=== What this exercise asks ===
- a) Repeat word for word the stretch of the "Any Colour You Like" article from "Audio sample" through "and Nick Mason.".
- b) In the "Any Colour You Like" article, what guitar effect did David Gilmour use to create the harmonizing guitar solo?
- c) For each statement, say whether the "Any Colour You Like" article agrees, and quote the words of the article that decide it: (i) Richard Wright fed a VCS 3 synthesizer through a long tape loop. (ii) The studio recording contains no vocals of any kind. (iii) The original liner notes spell Nick Mason's last name correctly.

=== Text segment ===
_ _ _

Single by Pink Floyd

from the album The Dark Side of the Moon
- A-side: "Money"
- Released: 1973
- Recorded: 17 June 1972 – 6 February 1973
- Studio: EMI, London
- Genre: Psychedelic rock; psychedelic funk; jazz rock;
- Length: 3:25
- Label: Harvest
- Composers: David Gilmour; Nick Mason; Richard Wright;
- Producer: Pink Floyd

Pink Floyd singles chronology
| "Free Four" (1972) | "Money" / "Any Colour You Like" (1973) | "Us and Them" / "Time" (1974) |

Audio sample
- file; help;

= Any Colour You Like =

"Any Colour You Like" is the eighth track on The Dark Side of the Moon, English rock band Pink Floyd's 1973 album. It is an instrumental written by David Gilmour, Richard Wright and Nick Mason.

==Composition==
The piece itself has no lyrics and consists of a synthesised tune which segues into a guitar solo (some scat vocals are added later; these were more prominent in live versions but are still audible in the studio recording). It is approximately three minutes, 25 seconds in length. The piece used advanced effects for the time both in the keyboard and the guitar. Richard Wright used a VCS 3 synthesizer which was fed through a long tape loop to create the rising and falling keyboard solo. David Gilmour used two guitars with the Uni-Vibe guitar effect to create the harmonizing guitar solo for the rest of the work. "Any Colour You Like" is also known (and is even listed on the Dark Side guitar tablature book) as "Breathe (Second Reprise)" because the piece shares the same chord pattern (albeit somewhat funkier and uptempo) as the album's second song "Breathe" and its reprise at the end of "Time". It has also nearly the same chord sequence just transposed a whole step lower from E minor to D minor. In the original liner notes, songwriting credits contain a typo with Nick Mason's last name listed as Marson.

_ _ _

=== Data shown ===
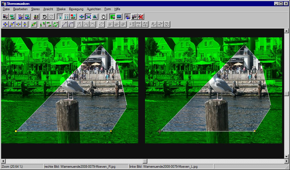The width and height of the screenshot is (290, 170).
Task: Expand the Form menu
Action: 108,9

_ _ _

=== Correct answers ===
- a)
Audio sample
- file; help;

= Any Colour You Like =

"Any Colour You Like" is the eighth track on The Dark Side of the Moon, English rock band Pink Floyd's 1973 album. It is an instrumental written by David Gilmour, Richard Wright and Nick Mason.

- b) The Uni-Vibe guitar effect.

- c)
(i) Yes: "Richard Wright used a VCS 3 synthesizer which was fed through a long tape loop"
(ii) No: "some scat vocals are added later; these were more prominent in live versions but are still audible in the studio recording"
(iii) No: "songwriting credits contain a typo with Nick Mason's last name listed as Marson"